Each entry here needs to be given again exactly.

-------- Records for the task --------

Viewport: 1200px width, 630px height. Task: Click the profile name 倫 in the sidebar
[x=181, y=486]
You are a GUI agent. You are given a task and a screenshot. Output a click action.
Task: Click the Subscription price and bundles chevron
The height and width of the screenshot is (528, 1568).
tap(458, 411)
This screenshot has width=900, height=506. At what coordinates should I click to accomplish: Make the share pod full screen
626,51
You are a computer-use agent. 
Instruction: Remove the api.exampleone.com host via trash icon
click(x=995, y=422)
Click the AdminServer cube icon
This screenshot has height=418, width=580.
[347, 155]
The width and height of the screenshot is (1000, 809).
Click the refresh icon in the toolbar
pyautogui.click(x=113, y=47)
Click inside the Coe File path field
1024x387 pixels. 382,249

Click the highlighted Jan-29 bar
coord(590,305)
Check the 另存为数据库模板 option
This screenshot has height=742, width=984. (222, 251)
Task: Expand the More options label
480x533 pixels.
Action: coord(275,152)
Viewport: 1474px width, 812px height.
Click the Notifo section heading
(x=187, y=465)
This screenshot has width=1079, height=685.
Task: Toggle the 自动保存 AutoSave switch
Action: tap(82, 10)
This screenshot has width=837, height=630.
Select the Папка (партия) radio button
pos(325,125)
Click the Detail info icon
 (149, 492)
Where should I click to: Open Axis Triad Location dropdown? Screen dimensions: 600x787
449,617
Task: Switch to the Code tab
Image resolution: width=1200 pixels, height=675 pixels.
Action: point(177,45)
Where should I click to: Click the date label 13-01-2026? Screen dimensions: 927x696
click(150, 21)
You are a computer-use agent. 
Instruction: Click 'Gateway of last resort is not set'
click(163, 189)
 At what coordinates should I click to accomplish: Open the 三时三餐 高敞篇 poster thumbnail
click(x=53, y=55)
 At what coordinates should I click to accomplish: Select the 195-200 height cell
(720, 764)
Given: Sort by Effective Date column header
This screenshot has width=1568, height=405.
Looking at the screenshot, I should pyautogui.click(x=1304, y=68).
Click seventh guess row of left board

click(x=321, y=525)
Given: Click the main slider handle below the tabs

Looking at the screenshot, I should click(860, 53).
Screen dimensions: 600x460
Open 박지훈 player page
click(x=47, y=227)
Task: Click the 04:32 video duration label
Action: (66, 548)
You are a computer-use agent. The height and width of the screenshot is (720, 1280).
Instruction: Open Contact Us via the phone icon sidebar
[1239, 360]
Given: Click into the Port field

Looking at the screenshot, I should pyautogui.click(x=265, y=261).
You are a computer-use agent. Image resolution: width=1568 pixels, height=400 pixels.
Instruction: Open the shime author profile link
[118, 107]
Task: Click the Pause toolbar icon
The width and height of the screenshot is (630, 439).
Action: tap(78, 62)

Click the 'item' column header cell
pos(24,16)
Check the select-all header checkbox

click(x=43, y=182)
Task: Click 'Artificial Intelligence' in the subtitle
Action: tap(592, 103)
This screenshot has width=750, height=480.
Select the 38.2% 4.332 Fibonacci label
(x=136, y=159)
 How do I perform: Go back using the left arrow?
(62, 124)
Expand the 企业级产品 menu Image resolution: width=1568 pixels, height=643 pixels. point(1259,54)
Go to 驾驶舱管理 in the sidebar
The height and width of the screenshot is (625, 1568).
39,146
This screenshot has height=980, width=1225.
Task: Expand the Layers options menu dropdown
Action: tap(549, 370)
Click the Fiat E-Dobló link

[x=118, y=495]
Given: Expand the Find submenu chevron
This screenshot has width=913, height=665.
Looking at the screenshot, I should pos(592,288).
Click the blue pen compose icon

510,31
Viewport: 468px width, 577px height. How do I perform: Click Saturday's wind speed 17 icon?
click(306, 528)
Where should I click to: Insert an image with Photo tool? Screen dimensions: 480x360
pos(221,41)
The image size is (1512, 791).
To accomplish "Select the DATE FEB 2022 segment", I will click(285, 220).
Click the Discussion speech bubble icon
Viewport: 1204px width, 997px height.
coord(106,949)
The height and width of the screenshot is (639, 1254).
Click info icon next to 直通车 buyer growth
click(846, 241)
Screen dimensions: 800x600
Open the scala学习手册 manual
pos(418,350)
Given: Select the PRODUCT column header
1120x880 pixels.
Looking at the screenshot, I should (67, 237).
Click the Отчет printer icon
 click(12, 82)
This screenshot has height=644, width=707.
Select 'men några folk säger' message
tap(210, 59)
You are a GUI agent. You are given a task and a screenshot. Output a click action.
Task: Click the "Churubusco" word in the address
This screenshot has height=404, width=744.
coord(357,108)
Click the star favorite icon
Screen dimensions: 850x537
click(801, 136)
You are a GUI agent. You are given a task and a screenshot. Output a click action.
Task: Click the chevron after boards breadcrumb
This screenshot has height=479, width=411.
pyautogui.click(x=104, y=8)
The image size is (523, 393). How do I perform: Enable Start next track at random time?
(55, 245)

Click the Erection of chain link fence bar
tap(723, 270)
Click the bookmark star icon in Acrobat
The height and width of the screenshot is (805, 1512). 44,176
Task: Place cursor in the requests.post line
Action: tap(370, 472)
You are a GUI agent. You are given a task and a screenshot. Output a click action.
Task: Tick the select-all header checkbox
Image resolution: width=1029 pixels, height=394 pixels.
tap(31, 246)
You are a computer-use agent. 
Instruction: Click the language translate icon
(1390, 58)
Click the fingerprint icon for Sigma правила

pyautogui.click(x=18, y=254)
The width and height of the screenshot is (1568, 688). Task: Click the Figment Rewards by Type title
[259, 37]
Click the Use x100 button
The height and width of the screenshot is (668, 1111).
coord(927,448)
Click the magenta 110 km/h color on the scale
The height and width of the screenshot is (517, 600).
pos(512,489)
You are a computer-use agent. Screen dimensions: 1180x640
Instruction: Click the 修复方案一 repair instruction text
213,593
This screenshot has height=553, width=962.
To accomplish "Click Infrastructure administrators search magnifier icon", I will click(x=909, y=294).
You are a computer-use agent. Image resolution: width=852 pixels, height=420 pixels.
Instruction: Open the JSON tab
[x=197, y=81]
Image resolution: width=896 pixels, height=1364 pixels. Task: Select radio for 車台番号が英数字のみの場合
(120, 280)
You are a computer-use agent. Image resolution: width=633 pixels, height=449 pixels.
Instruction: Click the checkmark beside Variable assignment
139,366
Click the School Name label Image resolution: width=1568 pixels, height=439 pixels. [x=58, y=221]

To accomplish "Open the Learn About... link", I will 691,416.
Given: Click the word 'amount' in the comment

--------

> _Response area_:
Viewport: 1200px width, 630px height. Task: Click the profile name 倫 in the sidebar
[x=181, y=486]
You are a GUI agent. You are given a task and a screenshot. Output a click action.
Task: Click the Subscription price and bundles chevron
The height and width of the screenshot is (528, 1568).
tap(458, 411)
This screenshot has width=900, height=506. At what coordinates should I click to accomplish: Make the share pod full screen
626,51
You are a computer-use agent. 
Instruction: Remove the api.exampleone.com host via trash icon
click(x=995, y=422)
Click the AdminServer cube icon
This screenshot has height=418, width=580.
[347, 155]
The width and height of the screenshot is (1000, 809).
Click the refresh icon in the toolbar
pyautogui.click(x=113, y=47)
Click inside the Coe File path field
1024x387 pixels. 382,249

Click the highlighted Jan-29 bar
coord(590,305)
Check the 另存为数据库模板 option
This screenshot has height=742, width=984. (222, 251)
Task: Expand the More options label
480x533 pixels.
Action: coord(275,152)
Viewport: 1474px width, 812px height.
Click the Notifo section heading
(x=187, y=465)
This screenshot has width=1079, height=685.
Task: Toggle the 自动保存 AutoSave switch
Action: tap(82, 10)
This screenshot has width=837, height=630.
Select the Папка (партия) radio button
pos(325,125)
Click the Detail info icon
 (149, 492)
Where should I click to: Open Axis Triad Location dropdown? Screen dimensions: 600x787
449,617
Task: Switch to the Code tab
Image resolution: width=1200 pixels, height=675 pixels.
Action: point(177,45)
Where should I click to: Click the date label 13-01-2026? Screen dimensions: 927x696
click(150, 21)
You are a computer-use agent. 
Instruction: Click 'Gateway of last resort is not set'
click(163, 189)
 At what coordinates should I click to accomplish: Open the 三时三餐 高敞篇 poster thumbnail
click(x=53, y=55)
 At what coordinates should I click to accomplish: Select the 195-200 height cell
(720, 764)
Given: Sort by Effective Date column header
This screenshot has width=1568, height=405.
Looking at the screenshot, I should pyautogui.click(x=1304, y=68).
Click seventh guess row of left board

click(x=321, y=525)
Given: Click the main slider handle below the tabs

Looking at the screenshot, I should click(860, 53).
Screen dimensions: 600x460
Open 박지훈 player page
click(x=47, y=227)
Task: Click the 04:32 video duration label
Action: (66, 548)
You are a computer-use agent. The height and width of the screenshot is (720, 1280).
Instruction: Open Contact Us via the phone icon sidebar
[1239, 360]
Given: Click into the Port field

Looking at the screenshot, I should pyautogui.click(x=265, y=261).
You are a computer-use agent. Image resolution: width=1568 pixels, height=400 pixels.
Instruction: Open the shime author profile link
[118, 107]
Task: Click the Pause toolbar icon
The width and height of the screenshot is (630, 439).
Action: tap(78, 62)

Click the 'item' column header cell
pos(24,16)
Check the select-all header checkbox

click(x=43, y=182)
Task: Click 'Artificial Intelligence' in the subtitle
Action: tap(592, 103)
This screenshot has width=750, height=480.
Select the 38.2% 4.332 Fibonacci label
(x=136, y=159)
 How do I perform: Go back using the left arrow?
(62, 124)
Expand the 企业级产品 menu Image resolution: width=1568 pixels, height=643 pixels. point(1259,54)
Go to 驾驶舱管理 in the sidebar
The height and width of the screenshot is (625, 1568).
39,146
This screenshot has height=980, width=1225.
Task: Expand the Layers options menu dropdown
Action: tap(549, 370)
Click the Fiat E-Dobló link

[x=118, y=495]
Given: Expand the Find submenu chevron
This screenshot has width=913, height=665.
Looking at the screenshot, I should pos(592,288).
Click the blue pen compose icon

510,31
Viewport: 468px width, 577px height. How do I perform: Click Saturday's wind speed 17 icon?
click(306, 528)
Where should I click to: Insert an image with Photo tool? Screen dimensions: 480x360
pos(221,41)
The image size is (1512, 791).
To accomplish "Select the DATE FEB 2022 segment", I will click(285, 220).
Click the Discussion speech bubble icon
Viewport: 1204px width, 997px height.
coord(106,949)
The height and width of the screenshot is (639, 1254).
Click info icon next to 直通车 buyer growth
click(846, 241)
Screen dimensions: 800x600
Open the scala学习手册 manual
pos(418,350)
Given: Select the PRODUCT column header
1120x880 pixels.
Looking at the screenshot, I should (67, 237).
Click the Отчет printer icon
 click(12, 82)
This screenshot has height=644, width=707.
Select 'men några folk säger' message
tap(210, 59)
You are a GUI agent. You are given a task and a screenshot. Output a click action.
Task: Click the "Churubusco" word in the address
This screenshot has height=404, width=744.
coord(357,108)
Click the star favorite icon
Screen dimensions: 850x537
click(801, 136)
You are a GUI agent. You are given a task and a screenshot. Output a click action.
Task: Click the chevron after boards breadcrumb
This screenshot has height=479, width=411.
pyautogui.click(x=104, y=8)
The image size is (523, 393). How do I perform: Enable Start next track at random time?
(55, 245)

Click the Erection of chain link fence bar
tap(723, 270)
Click the bookmark star icon in Acrobat
The height and width of the screenshot is (805, 1512). 44,176
Task: Place cursor in the requests.post line
Action: tap(370, 472)
You are a GUI agent. You are given a task and a screenshot. Output a click action.
Task: Tick the select-all header checkbox
Image resolution: width=1029 pixels, height=394 pixels.
tap(31, 246)
You are a computer-use agent. 
Instruction: Click the language translate icon
(1390, 58)
Click the fingerprint icon for Sigma правила

pyautogui.click(x=18, y=254)
The width and height of the screenshot is (1568, 688). Task: Click the Figment Rewards by Type title
[259, 37]
Click the Use x100 button
The height and width of the screenshot is (668, 1111).
coord(927,448)
Click the magenta 110 km/h color on the scale
The height and width of the screenshot is (517, 600).
pos(512,489)
You are a computer-use agent. Screen dimensions: 1180x640
Instruction: Click the 修复方案一 repair instruction text
213,593
This screenshot has height=553, width=962.
To accomplish "Click Infrastructure administrators search magnifier icon", I will click(x=909, y=294).
You are a computer-use agent. Image resolution: width=852 pixels, height=420 pixels.
Instruction: Open the JSON tab
[x=197, y=81]
Image resolution: width=896 pixels, height=1364 pixels. Task: Select radio for 車台番号が英数字のみの場合
(120, 280)
You are a computer-use agent. Image resolution: width=633 pixels, height=449 pixels.
Instruction: Click the checkmark beside Variable assignment
139,366
Click the School Name label Image resolution: width=1568 pixels, height=439 pixels. [x=58, y=221]

To accomplish "Open the Learn About... link", I will 691,416.
Given: Click the word 'amount' in the comment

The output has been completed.